4.2 Eerder voor mei en juni 2014 geplande cursussen zijn om redenen van administratieve en financiële aard niet doorgegaan. Ten tijde van de mondelinge behandeling van het onderhavige bezwaar had hij cursussen gepland staan voor 3, 12 en 16 september en 1 en 22 oktober en 16 december 2014.
4.3 Verweerder heeft de hoop eind 2015 met de praktijk te kunnen stoppen.
5 BEOORDELING
5.1 Vast is komen te staan dat verweerder in de jaren 2011, 2012 en 2013 tekort is geschoten in de naleving van de opleidingsverplichtingen ingevolge de Verordening op de vakbekwaamheid.
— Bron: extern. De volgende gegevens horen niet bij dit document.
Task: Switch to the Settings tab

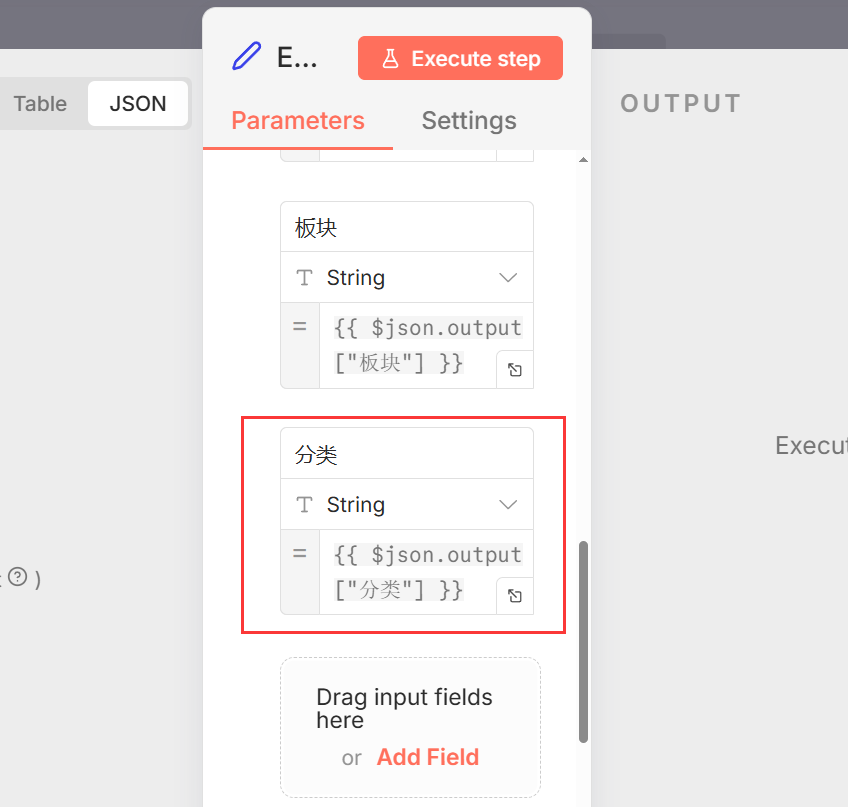Action: pyautogui.click(x=469, y=121)
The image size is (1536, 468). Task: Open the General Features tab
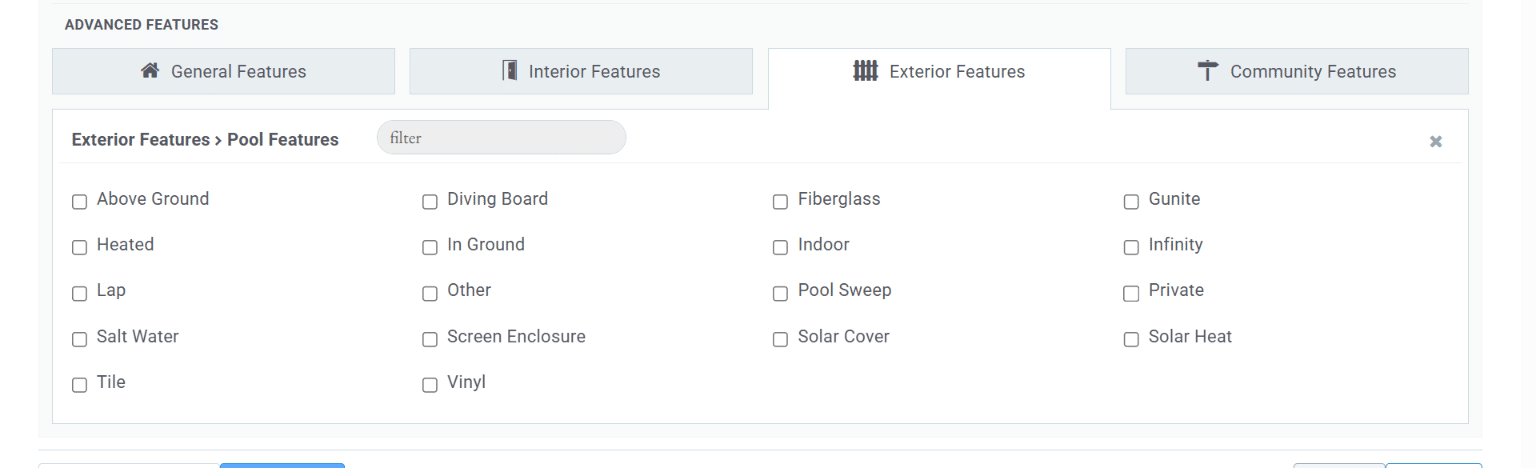pyautogui.click(x=223, y=71)

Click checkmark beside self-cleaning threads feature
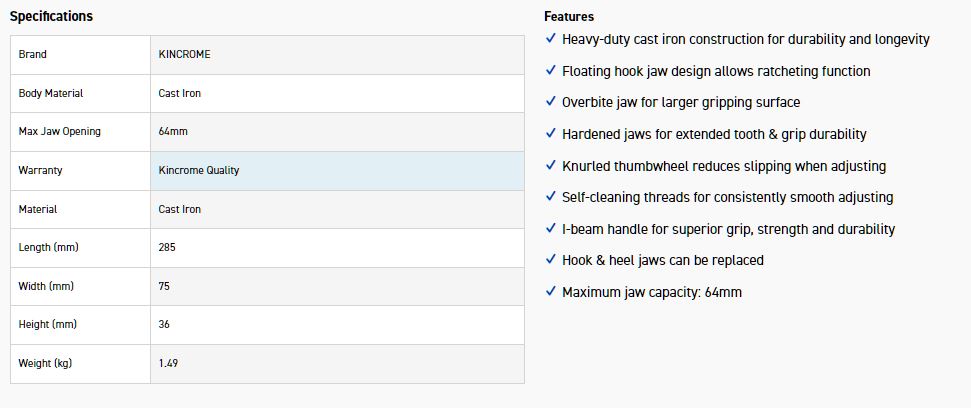pos(551,197)
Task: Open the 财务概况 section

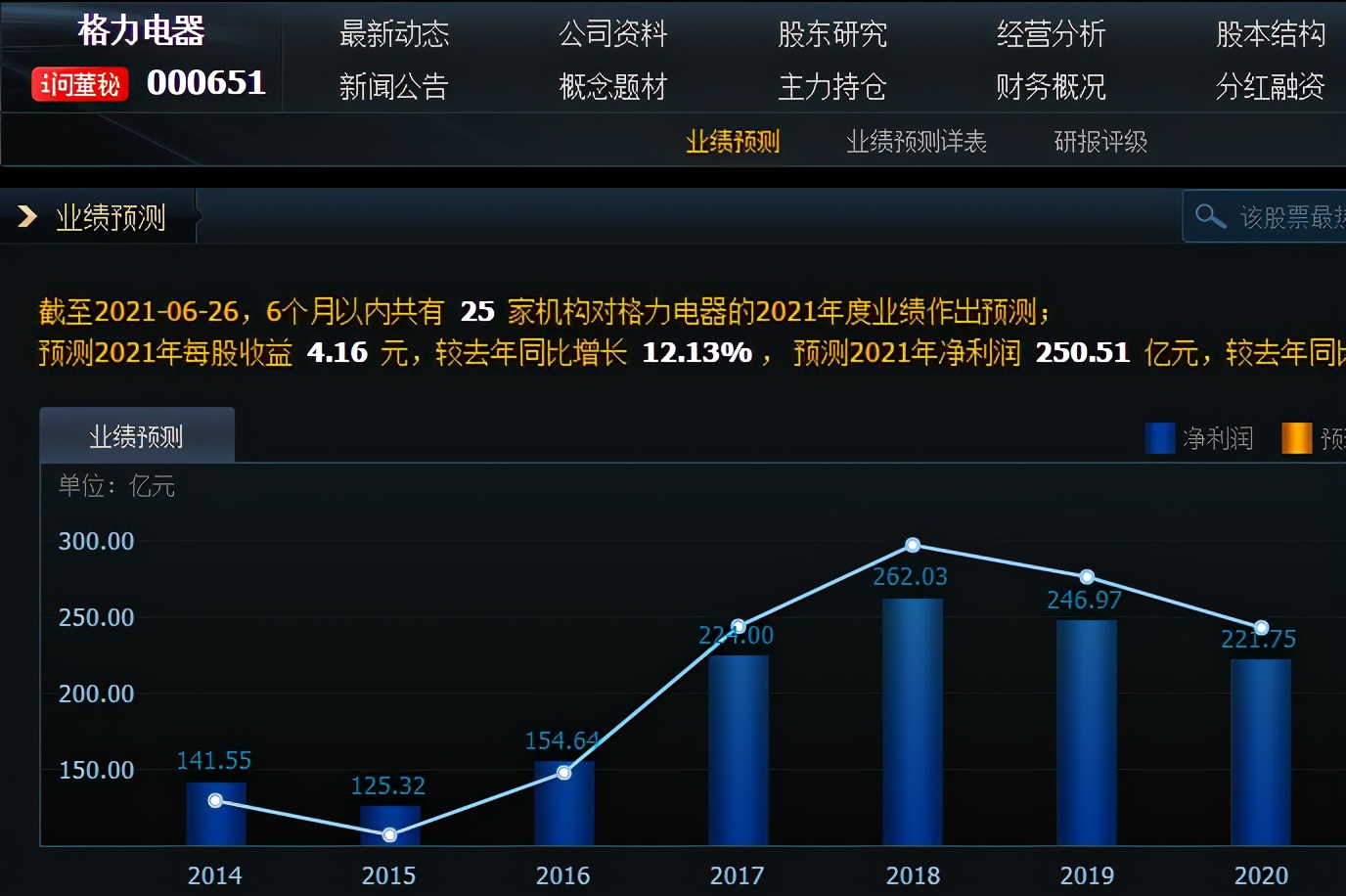Action: coord(1050,87)
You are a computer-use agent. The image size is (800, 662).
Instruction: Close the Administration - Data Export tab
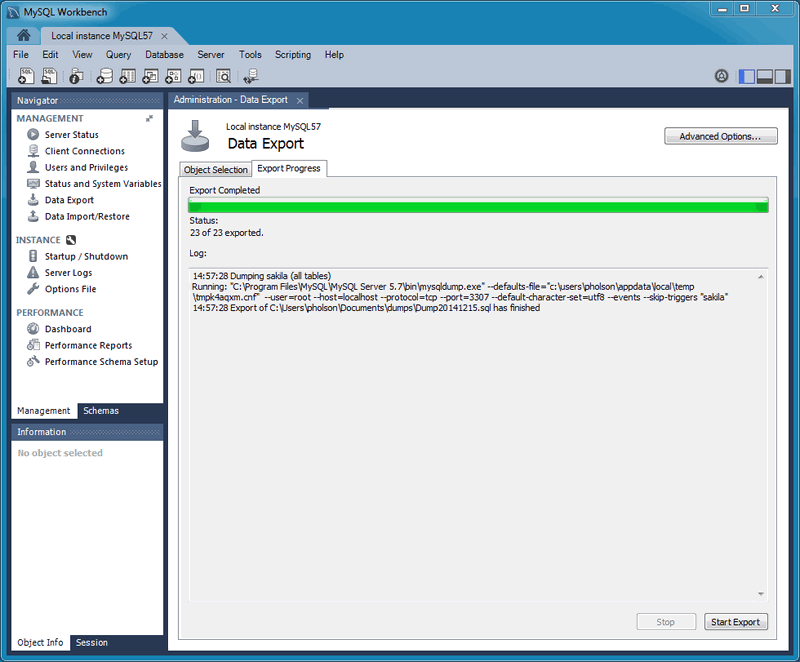pyautogui.click(x=300, y=100)
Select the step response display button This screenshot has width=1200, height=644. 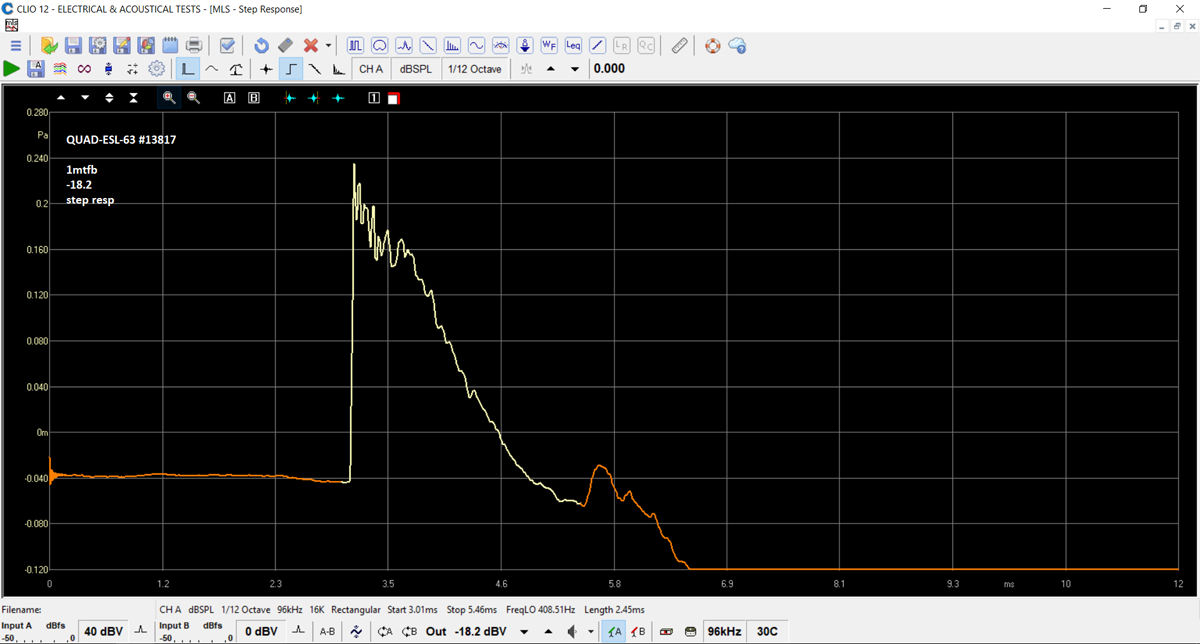pos(290,69)

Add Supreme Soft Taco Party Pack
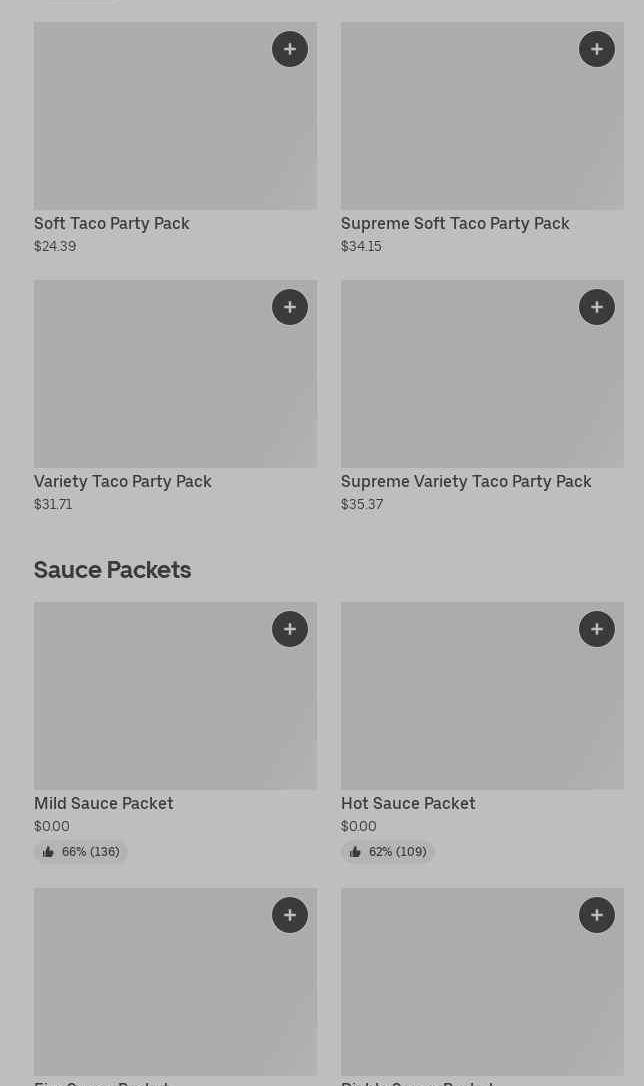coord(597,49)
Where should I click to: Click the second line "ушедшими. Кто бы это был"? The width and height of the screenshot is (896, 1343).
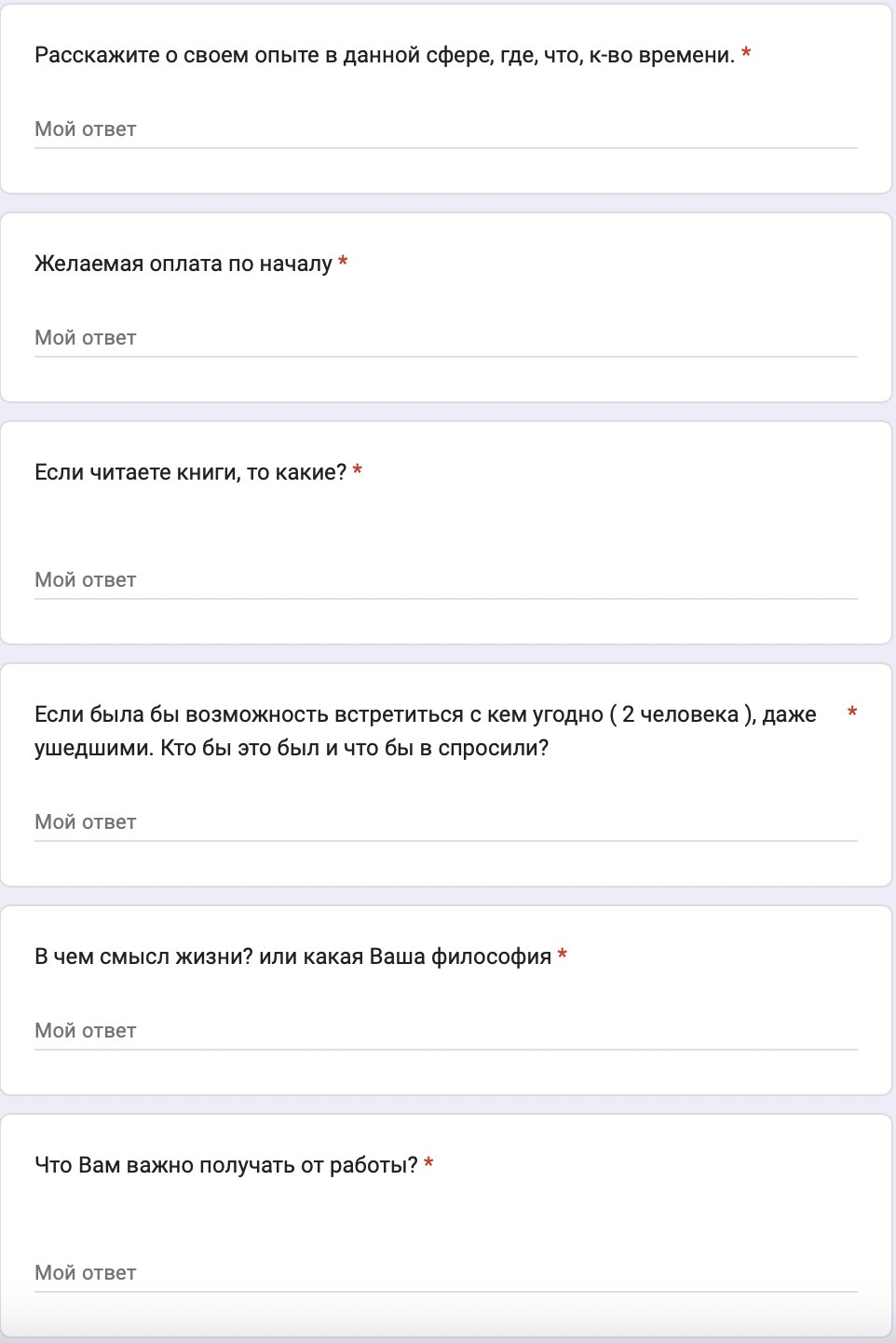point(291,749)
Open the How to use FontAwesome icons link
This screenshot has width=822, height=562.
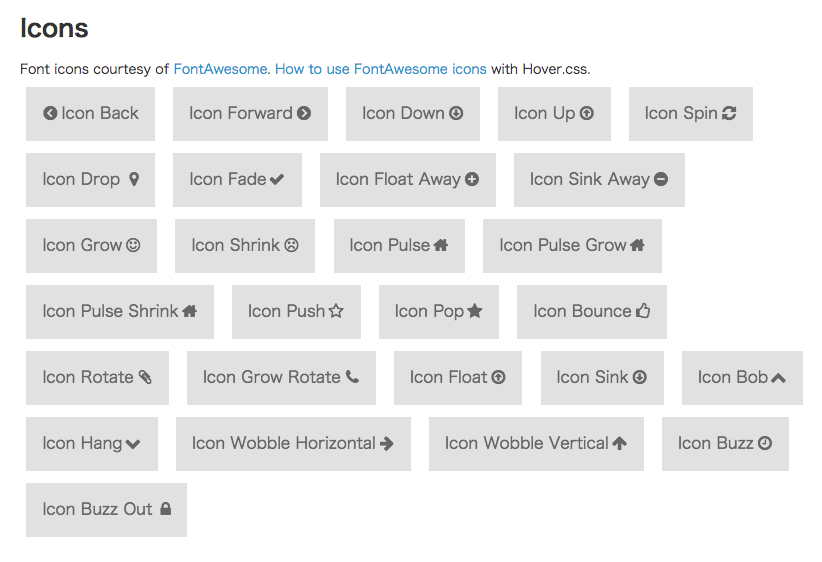coord(381,69)
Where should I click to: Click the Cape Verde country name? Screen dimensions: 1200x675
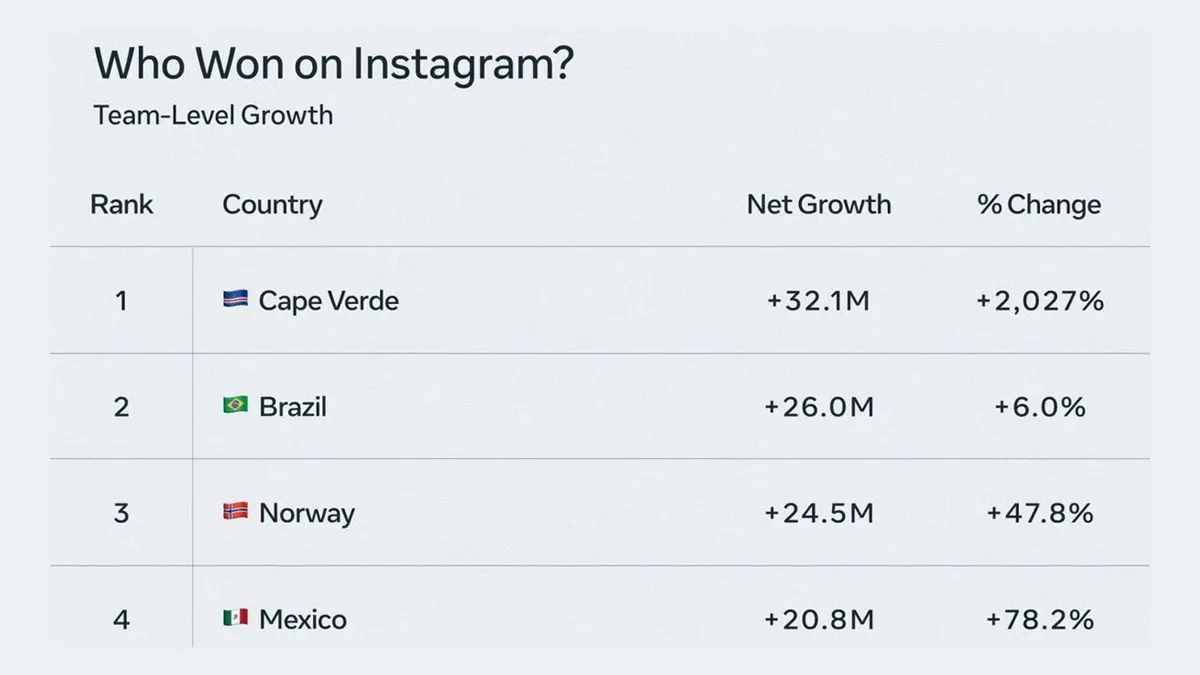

Het dekenbezwaar is dan ook gegrond. De omstandigheid dat verweerder – al weer gedurende langere tijd – doende is met de afbouw van zijn praktijk kan daar niet aan af doen. Iedere advocaat dient zolang hij als zodanig staat ingeschreven de Verordeningen na te leven.
6 MAATREGEL
6.1 Met betrekking tot de aan verweerder op te leggen maatregel overweegt de raad als volgt. Het verwijt dat verweerder treft is een ernstig verwijt. Zolang een advocaat praktiseert dient hij zich aantoonbaar te blijven bekwamen in kennis en vaardigheden. Aangezien echter verweerder blijk heeft gegeven de ernst van zijn nalatigheid in te zien en hij niet eerder tuchtrechtelijk is bestraft, volstaat de raad met oplegging van na te noemen maatregel.
BESLISSING
De raad van discipline:
Het dekenbezwaar is gegrond. Aan verweerder wordt de maatregel van enkele waarschuwing opgelegd.
Aldus gewezen door mr. B.P.J.A.M. van der Pol, voorzitter, mrs. A.D.G. Bakker, J.H. Brouwer, K.F. Leenhouts en A.M.T. Weersink, leden, bijgestaan door mr. M.Y.A. Verhoeven als griffier, en uitgesproken ter openbare zitting van 29 september 2014.